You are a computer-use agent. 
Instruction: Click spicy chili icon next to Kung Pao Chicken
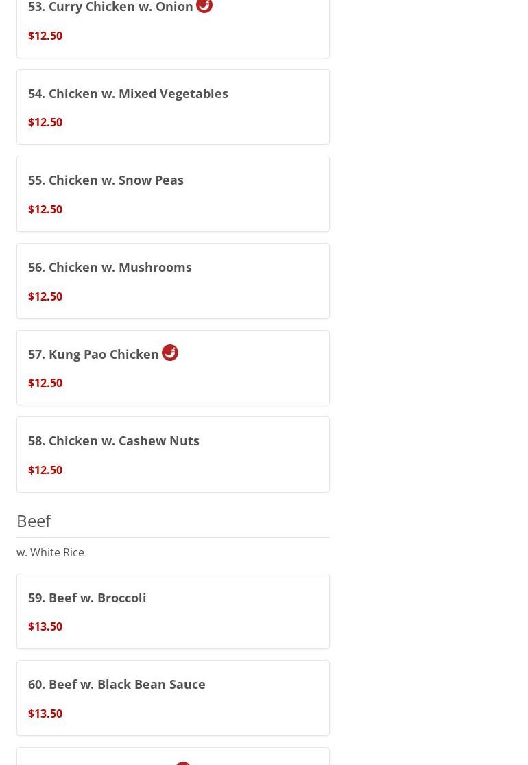[x=169, y=352]
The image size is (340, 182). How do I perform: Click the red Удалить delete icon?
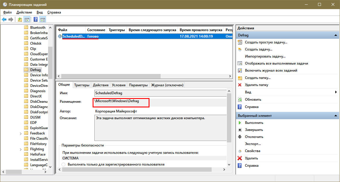(240, 158)
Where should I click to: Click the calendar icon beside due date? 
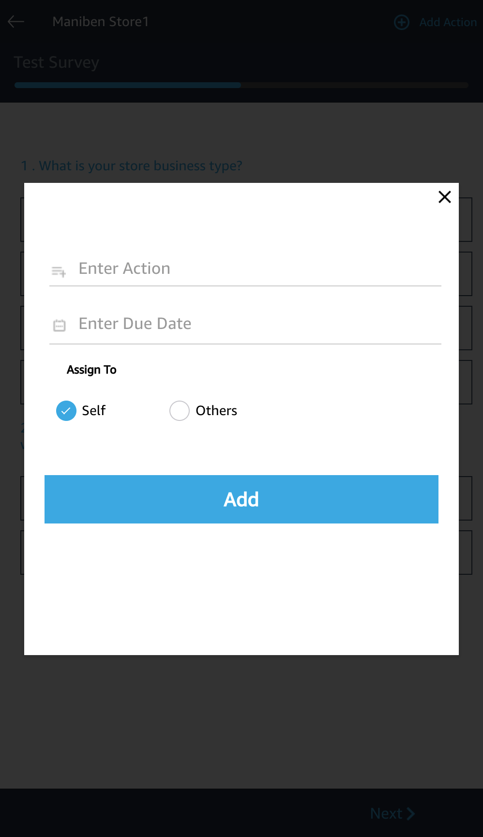[59, 325]
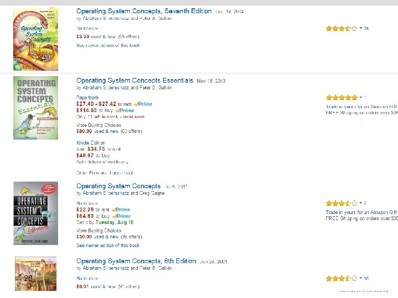Open Operating System Concepts, 6th Edition title
This screenshot has height=298, width=398.
[x=136, y=261]
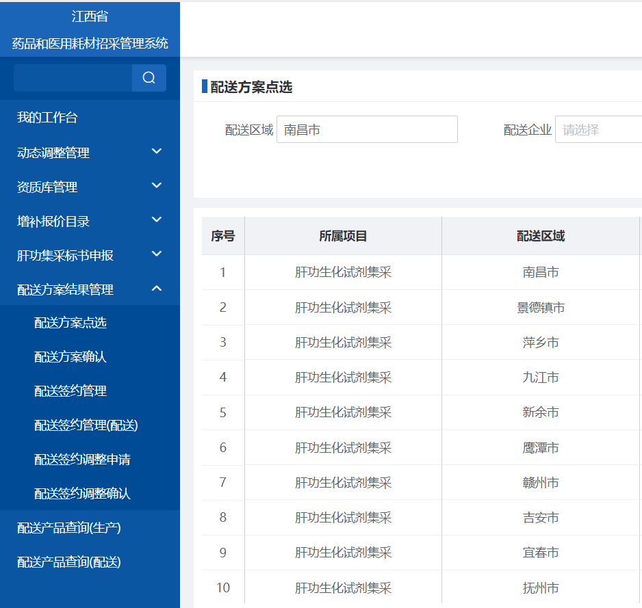This screenshot has height=608, width=642.
Task: Click the 配送区域 column header
Action: 541,236
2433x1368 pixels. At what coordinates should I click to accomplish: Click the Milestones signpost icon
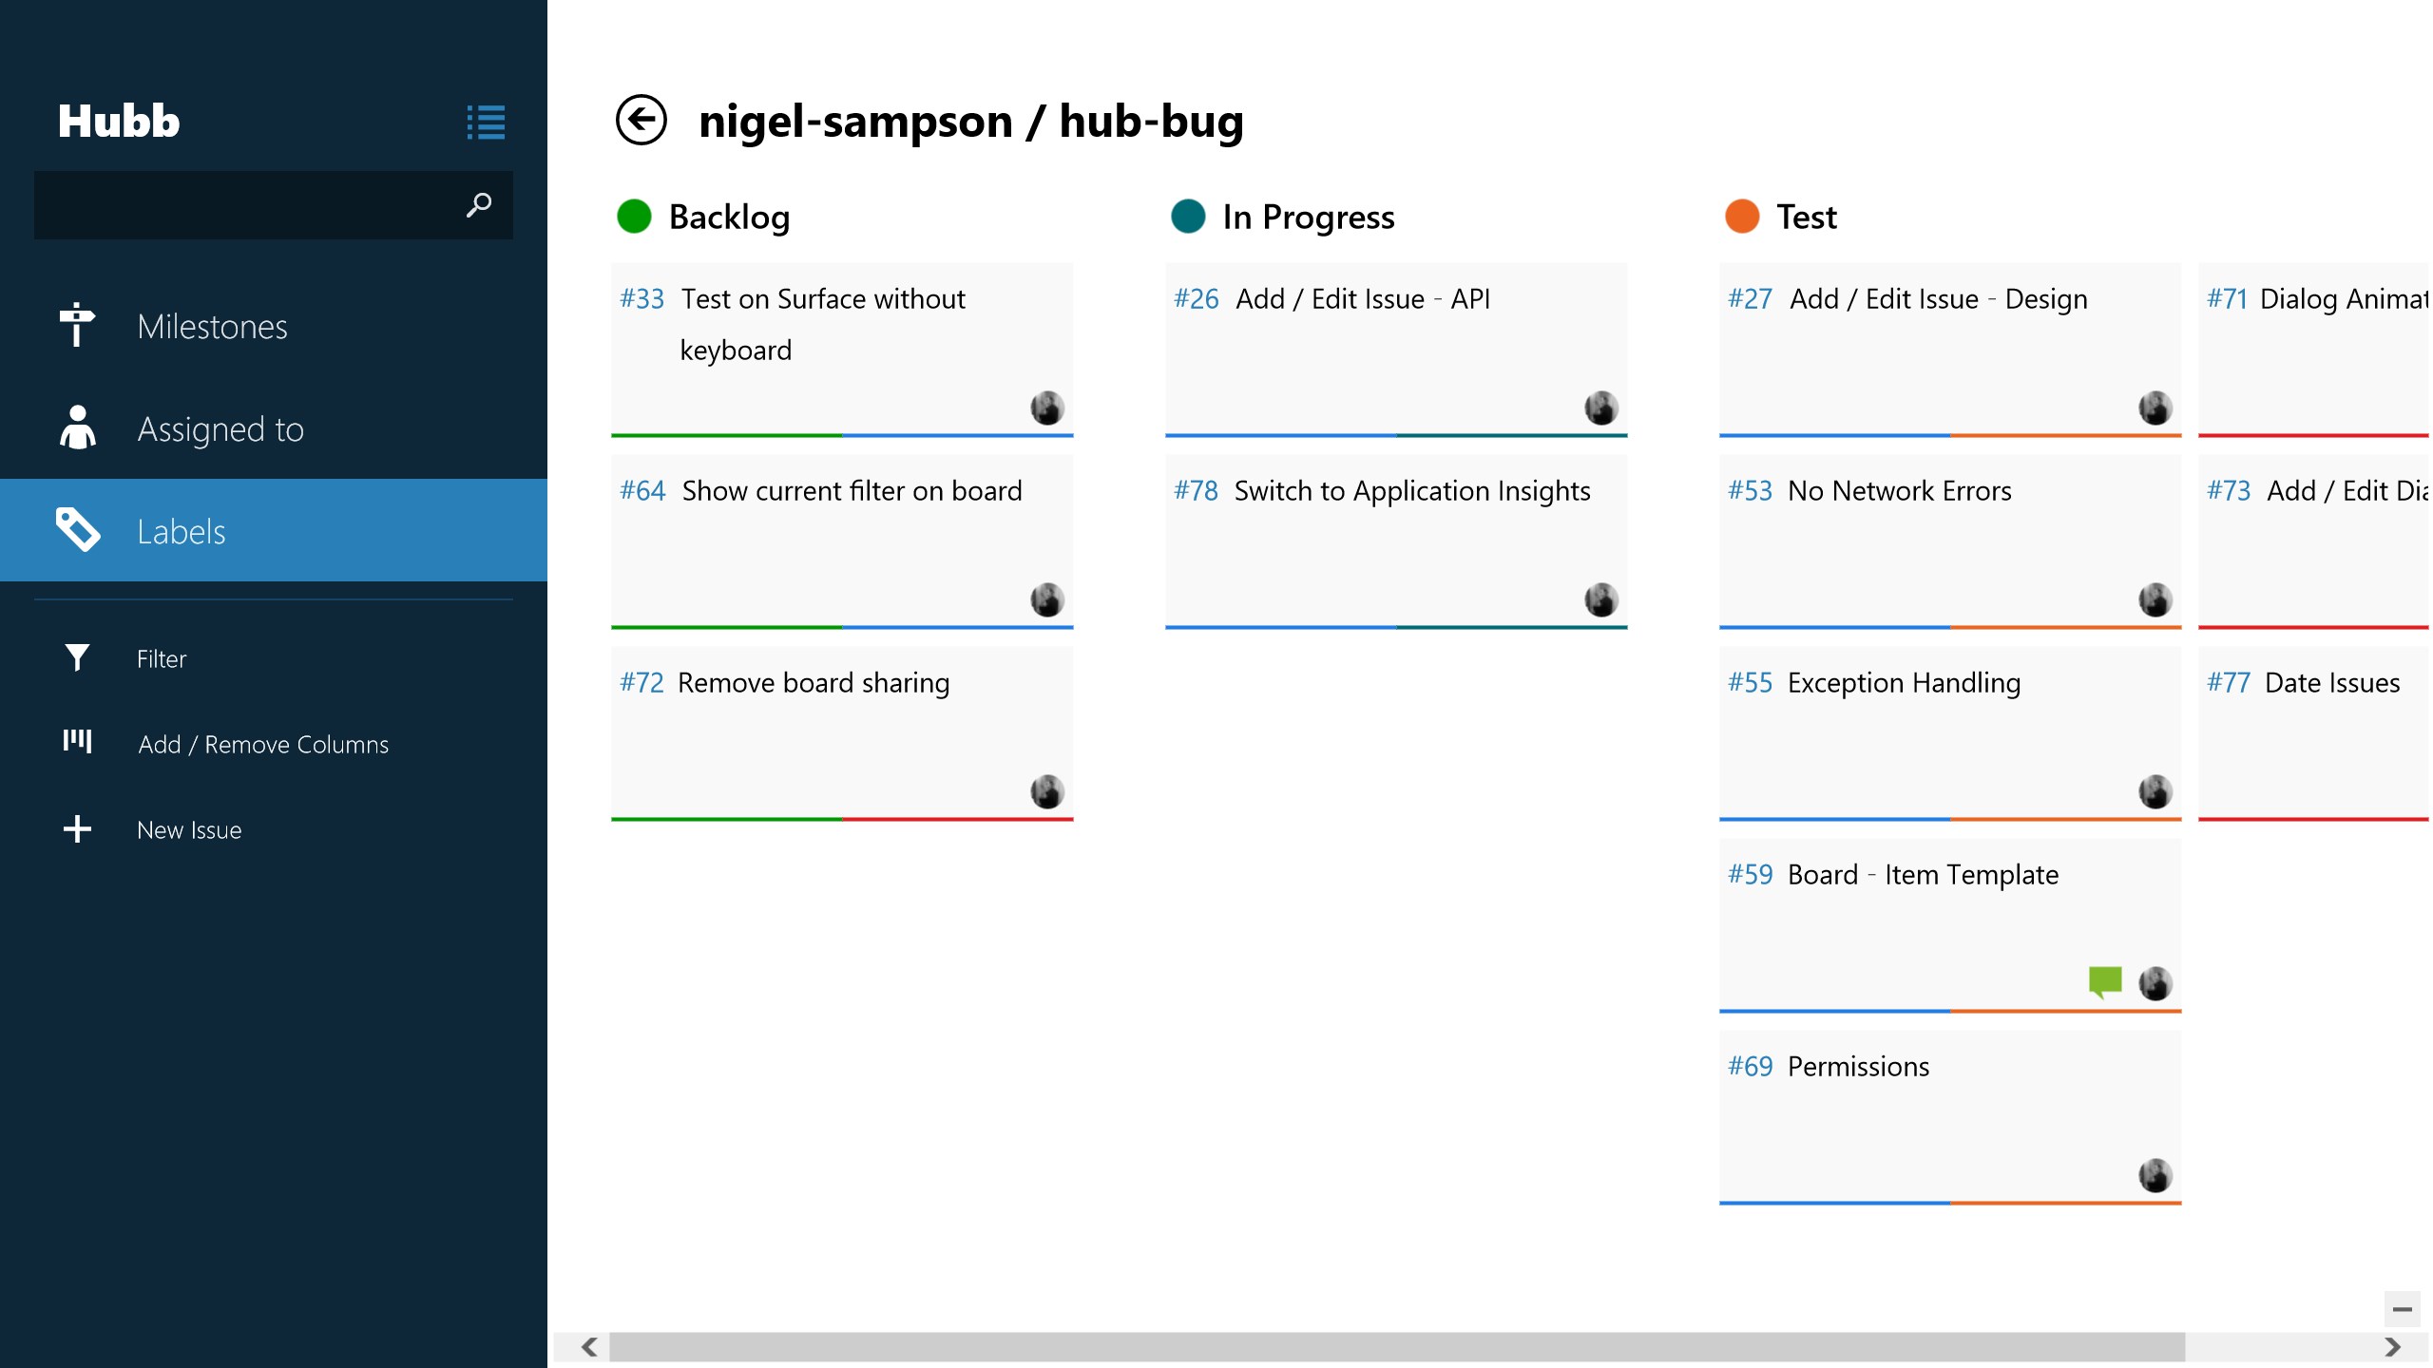click(77, 326)
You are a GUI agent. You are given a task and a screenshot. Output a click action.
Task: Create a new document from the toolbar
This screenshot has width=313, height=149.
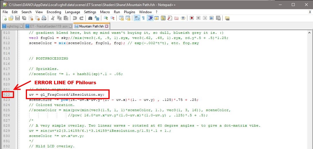4,18
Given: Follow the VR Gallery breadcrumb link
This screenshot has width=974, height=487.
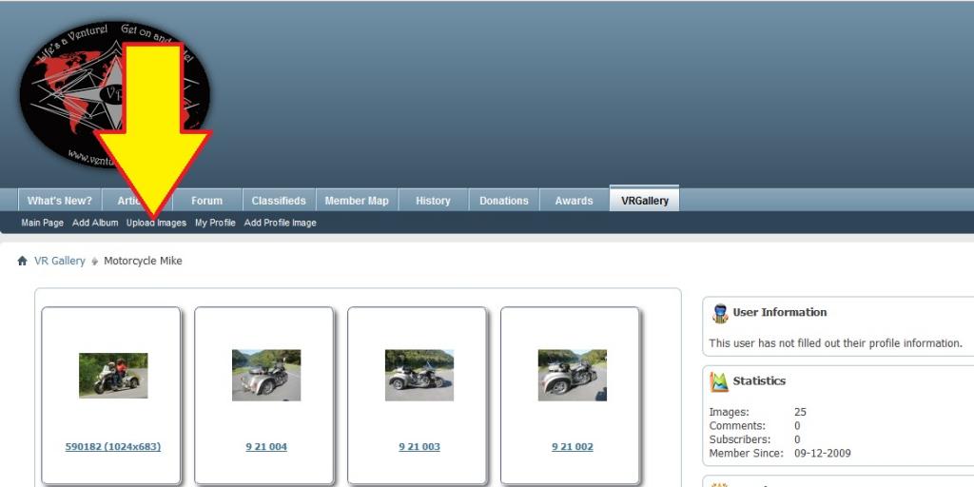Looking at the screenshot, I should tap(60, 261).
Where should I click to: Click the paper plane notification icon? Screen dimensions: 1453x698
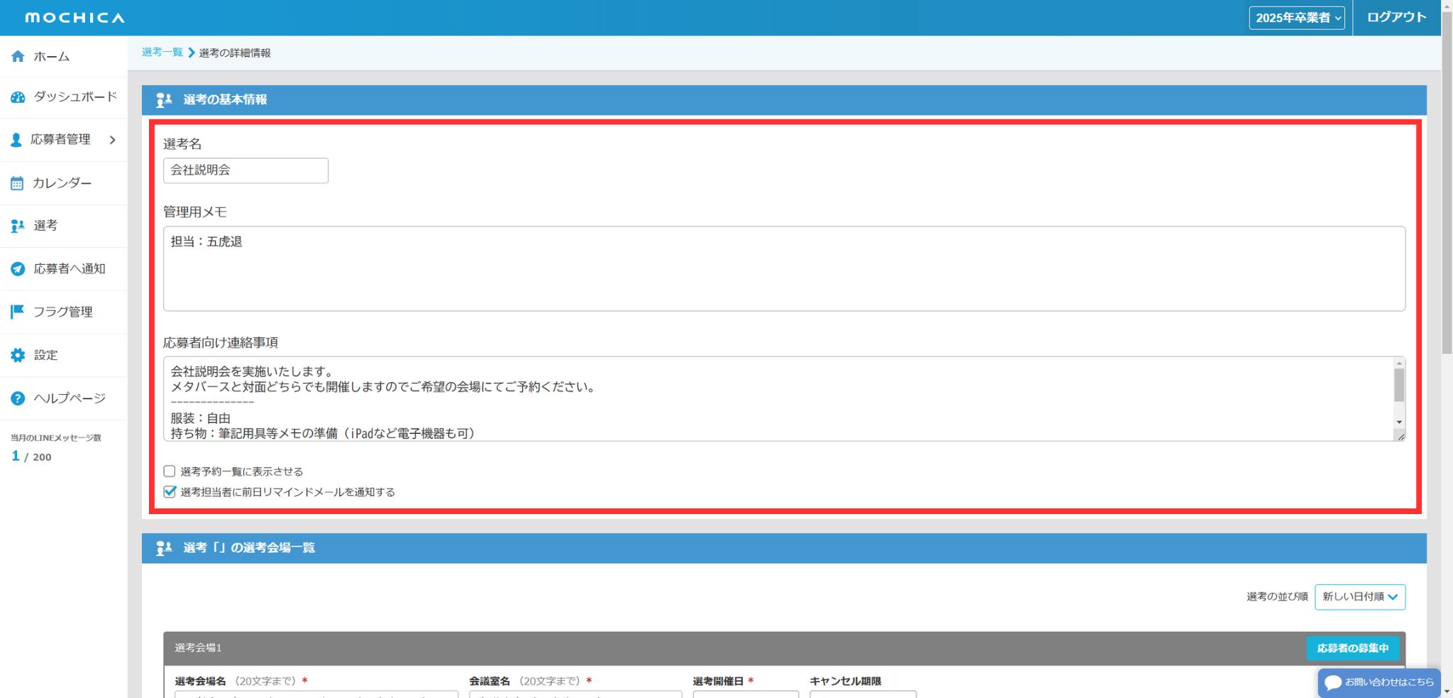pyautogui.click(x=18, y=269)
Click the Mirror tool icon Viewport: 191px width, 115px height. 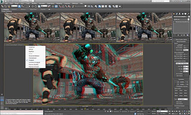pyautogui.click(x=89, y=6)
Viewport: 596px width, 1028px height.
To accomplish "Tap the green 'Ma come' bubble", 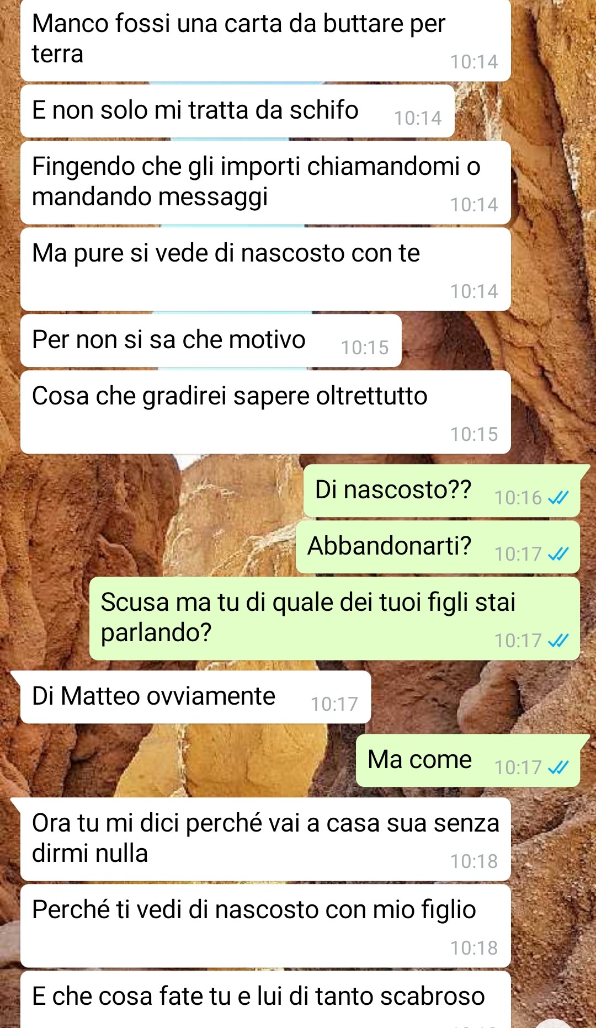I will coord(468,760).
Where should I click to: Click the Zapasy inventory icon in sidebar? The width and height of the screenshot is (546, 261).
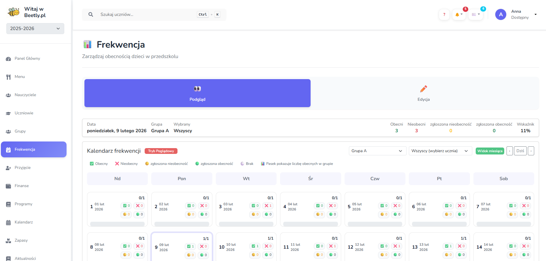tap(8, 241)
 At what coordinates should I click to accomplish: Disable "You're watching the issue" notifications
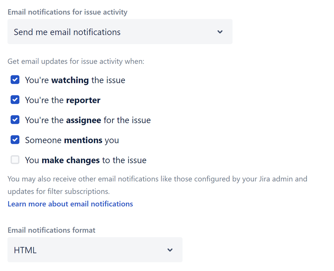[15, 80]
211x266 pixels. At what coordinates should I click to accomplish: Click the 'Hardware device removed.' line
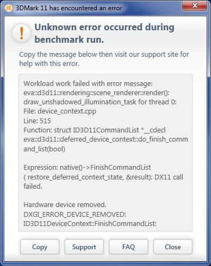(x=65, y=205)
===============
Task item »
Show, from the listing above, every line holding the word "agent".

Exercise output »
You are a computer-use agent. 
You are a GUI agent. You are given a task and a screenshot. Output a click action.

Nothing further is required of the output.